Before the current recession, I used to tell people that I was optimistic about the US economy over the short term, pessimistic medium-term, and optimistic long-term. The short-term optimism was due to immediate economic news being less bad than portrayed. The medium-term pessimism was due to the US trade and federal deficits. The long-term optimism was due to demographics (the young and immigrant US population) and culture (the US tradition of entrepreneurism and strong top universities).

Now, I am pessimistic about the long term. The reason is that there has been a succession of bubbles, each one leading to the next. After each bubble, the authorities have stimulated the next one, because that has seemed easier than dealing in a direct way with the imbalances caused by the previous bubble.

The first bubble was the irrational exuberance of the 1990s that culminated in the dot-com boom. This bubble popped in March of 2000. Greenspan allowed the exuberance to continue too long, and then responded too aggressively. This contributed to a combined housing and banking bubble. The housing bubble started bursting in mid 2005, and the banking bubble in mid 2007. Now, in mid 2009, bubble number three is underway. The administration is propping up consumption by inflating the federal spending bubble. For every two dollars the federal government spends, it collects one dollar in taxes and borrows one dollar.

What all these bubbles have in common is that they have permitted excess US consumption. Essentially, the US buys more stuff than it makes. Americans have felt comfortable doing this because they have felt wealthy: that their tech stocks or houses were worth a lot, or now, that their government has good credit.
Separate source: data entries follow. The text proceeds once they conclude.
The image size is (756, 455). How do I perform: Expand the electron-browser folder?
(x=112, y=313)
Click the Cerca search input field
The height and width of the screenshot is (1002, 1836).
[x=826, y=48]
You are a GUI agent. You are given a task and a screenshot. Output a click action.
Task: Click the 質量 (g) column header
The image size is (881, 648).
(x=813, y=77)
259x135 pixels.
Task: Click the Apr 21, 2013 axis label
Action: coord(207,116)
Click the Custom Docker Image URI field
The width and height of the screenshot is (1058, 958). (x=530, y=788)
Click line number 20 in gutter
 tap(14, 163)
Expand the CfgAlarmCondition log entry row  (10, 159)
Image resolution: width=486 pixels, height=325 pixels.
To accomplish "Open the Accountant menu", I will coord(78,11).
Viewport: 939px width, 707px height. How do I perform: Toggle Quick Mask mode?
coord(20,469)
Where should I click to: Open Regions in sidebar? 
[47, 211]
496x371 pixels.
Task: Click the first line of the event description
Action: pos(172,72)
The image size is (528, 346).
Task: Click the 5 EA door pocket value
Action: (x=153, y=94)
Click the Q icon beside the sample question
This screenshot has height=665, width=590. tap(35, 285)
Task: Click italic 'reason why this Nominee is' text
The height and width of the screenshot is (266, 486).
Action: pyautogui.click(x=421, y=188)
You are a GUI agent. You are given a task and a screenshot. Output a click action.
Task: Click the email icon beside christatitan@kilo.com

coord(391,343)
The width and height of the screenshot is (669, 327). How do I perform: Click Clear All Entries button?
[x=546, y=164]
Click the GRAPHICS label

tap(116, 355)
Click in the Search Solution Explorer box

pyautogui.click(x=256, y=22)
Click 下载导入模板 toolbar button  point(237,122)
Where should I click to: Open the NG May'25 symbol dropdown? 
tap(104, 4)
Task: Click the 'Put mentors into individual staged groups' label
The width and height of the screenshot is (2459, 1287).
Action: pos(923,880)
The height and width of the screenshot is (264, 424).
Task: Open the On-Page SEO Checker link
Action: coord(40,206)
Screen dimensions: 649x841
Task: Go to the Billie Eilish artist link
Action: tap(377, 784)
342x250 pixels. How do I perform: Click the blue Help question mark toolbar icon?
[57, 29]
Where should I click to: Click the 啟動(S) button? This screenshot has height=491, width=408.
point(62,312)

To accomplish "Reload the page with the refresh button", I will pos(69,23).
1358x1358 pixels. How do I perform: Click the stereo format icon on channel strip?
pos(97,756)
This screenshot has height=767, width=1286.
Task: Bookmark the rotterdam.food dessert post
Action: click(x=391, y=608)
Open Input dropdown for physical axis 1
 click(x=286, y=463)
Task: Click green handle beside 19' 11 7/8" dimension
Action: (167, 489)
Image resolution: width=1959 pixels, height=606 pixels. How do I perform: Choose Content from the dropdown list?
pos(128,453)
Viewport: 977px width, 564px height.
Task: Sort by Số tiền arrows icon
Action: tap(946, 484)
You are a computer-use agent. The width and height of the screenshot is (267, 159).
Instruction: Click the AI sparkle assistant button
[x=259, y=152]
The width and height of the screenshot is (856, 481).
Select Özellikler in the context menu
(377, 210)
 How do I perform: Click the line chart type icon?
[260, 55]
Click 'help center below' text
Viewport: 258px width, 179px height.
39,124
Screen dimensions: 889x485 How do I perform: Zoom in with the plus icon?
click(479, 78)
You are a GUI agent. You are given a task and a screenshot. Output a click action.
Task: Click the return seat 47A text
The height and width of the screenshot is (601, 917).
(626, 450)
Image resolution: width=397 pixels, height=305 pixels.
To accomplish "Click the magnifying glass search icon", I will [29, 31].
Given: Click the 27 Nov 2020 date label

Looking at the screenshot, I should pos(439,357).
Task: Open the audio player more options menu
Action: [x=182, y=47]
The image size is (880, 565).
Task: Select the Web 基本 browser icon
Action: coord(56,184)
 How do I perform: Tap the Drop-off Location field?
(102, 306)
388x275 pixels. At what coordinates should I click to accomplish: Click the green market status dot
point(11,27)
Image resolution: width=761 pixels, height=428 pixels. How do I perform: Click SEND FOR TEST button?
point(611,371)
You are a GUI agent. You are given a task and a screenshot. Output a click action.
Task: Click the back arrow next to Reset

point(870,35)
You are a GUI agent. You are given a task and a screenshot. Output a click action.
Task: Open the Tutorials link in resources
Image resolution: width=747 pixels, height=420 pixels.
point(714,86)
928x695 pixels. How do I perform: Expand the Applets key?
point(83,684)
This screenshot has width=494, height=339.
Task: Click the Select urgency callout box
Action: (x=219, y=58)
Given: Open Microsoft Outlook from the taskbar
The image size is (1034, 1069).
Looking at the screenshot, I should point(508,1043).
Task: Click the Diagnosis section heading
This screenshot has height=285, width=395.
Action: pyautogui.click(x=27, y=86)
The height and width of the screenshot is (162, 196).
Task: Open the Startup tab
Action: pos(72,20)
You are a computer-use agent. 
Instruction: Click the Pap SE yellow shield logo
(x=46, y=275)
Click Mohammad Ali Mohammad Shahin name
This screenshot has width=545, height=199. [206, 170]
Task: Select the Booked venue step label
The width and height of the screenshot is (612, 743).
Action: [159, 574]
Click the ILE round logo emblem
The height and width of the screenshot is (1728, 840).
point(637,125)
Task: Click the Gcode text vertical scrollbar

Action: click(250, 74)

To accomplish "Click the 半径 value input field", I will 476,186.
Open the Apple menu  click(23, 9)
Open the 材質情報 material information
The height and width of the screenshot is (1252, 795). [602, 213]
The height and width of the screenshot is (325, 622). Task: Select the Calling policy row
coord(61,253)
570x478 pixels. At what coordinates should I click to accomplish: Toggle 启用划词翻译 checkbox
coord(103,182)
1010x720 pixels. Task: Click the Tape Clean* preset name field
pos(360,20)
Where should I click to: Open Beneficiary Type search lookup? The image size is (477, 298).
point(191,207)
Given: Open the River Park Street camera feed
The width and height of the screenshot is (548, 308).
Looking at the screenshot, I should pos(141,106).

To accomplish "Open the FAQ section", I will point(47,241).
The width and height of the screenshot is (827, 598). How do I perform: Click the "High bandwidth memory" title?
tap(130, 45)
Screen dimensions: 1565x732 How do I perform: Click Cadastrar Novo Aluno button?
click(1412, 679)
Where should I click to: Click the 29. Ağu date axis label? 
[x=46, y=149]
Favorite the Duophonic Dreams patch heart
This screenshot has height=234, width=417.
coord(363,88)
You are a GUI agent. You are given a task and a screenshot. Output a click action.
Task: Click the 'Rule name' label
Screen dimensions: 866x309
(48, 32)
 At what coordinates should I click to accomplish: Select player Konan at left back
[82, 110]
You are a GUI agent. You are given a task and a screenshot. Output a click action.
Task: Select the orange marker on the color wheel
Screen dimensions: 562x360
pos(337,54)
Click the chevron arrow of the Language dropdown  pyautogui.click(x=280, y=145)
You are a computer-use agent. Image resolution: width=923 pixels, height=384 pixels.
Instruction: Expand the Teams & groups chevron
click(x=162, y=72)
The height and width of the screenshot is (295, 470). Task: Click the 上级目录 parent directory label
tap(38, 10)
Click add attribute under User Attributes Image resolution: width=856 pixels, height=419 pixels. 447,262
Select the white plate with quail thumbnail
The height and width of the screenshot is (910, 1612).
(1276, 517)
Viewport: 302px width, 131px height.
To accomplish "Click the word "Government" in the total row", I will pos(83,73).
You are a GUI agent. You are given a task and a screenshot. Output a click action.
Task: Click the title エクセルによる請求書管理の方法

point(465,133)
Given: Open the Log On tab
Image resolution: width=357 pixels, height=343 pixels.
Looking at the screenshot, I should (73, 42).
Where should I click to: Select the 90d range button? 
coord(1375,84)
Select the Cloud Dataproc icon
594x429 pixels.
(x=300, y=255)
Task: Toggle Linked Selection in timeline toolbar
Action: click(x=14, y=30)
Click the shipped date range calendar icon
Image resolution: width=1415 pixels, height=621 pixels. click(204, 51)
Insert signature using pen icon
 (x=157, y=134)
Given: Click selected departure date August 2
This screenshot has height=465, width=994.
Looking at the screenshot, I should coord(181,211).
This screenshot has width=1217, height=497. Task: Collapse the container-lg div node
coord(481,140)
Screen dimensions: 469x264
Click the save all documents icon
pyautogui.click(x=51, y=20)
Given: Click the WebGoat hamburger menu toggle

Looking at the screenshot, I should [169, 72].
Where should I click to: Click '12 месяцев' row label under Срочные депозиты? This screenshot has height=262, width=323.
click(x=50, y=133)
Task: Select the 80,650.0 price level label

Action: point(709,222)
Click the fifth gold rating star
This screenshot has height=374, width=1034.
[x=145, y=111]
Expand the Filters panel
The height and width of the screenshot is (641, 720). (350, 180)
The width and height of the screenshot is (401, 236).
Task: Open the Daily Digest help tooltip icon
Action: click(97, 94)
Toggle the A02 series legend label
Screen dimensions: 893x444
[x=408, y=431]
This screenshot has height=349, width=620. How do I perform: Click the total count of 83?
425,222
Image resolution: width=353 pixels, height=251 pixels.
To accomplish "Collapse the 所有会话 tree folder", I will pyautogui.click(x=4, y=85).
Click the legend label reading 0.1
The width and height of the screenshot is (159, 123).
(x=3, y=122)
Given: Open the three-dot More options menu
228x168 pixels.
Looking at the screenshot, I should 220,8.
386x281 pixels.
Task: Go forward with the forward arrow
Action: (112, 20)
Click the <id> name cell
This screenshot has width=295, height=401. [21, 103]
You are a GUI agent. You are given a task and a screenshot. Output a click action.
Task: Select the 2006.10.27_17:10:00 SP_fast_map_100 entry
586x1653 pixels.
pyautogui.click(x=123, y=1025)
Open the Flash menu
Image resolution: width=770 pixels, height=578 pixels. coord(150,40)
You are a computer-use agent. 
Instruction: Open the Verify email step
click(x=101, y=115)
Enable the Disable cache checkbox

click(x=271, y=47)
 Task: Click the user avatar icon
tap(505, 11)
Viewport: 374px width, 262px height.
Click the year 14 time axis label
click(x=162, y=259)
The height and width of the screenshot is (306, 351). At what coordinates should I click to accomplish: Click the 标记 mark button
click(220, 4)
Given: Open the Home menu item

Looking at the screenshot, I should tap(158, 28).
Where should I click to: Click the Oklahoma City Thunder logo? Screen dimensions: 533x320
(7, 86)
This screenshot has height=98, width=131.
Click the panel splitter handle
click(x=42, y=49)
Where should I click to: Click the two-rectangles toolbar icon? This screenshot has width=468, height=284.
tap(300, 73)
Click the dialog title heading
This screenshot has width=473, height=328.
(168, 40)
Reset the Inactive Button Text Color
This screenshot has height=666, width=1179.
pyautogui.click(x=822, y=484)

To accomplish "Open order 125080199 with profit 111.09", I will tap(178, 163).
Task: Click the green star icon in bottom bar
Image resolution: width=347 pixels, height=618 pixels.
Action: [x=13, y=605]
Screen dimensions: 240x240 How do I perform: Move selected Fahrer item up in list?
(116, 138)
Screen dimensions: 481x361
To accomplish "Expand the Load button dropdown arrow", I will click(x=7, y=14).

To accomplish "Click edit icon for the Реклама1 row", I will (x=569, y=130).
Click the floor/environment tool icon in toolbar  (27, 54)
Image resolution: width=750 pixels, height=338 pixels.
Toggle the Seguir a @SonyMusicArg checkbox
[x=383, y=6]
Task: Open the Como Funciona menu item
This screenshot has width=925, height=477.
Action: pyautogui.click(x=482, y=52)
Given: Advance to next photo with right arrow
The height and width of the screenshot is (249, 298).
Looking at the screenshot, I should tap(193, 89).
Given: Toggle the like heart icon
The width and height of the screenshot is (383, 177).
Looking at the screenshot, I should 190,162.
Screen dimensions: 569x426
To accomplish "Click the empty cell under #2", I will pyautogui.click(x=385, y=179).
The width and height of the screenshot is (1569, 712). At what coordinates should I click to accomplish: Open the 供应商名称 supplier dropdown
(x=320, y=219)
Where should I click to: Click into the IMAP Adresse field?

The next bubble is coming: it will be inflation. People around the world, including wealthy Americans, are lending massive sums to the US government. The government is spending these in ways that support employment short-term, but are not very productive long-term. The lenders have already started worrying about how the US will repay them. There is only one way the US can make repayments without a huge increase in tax revenue: inflation. This will be the next bubble.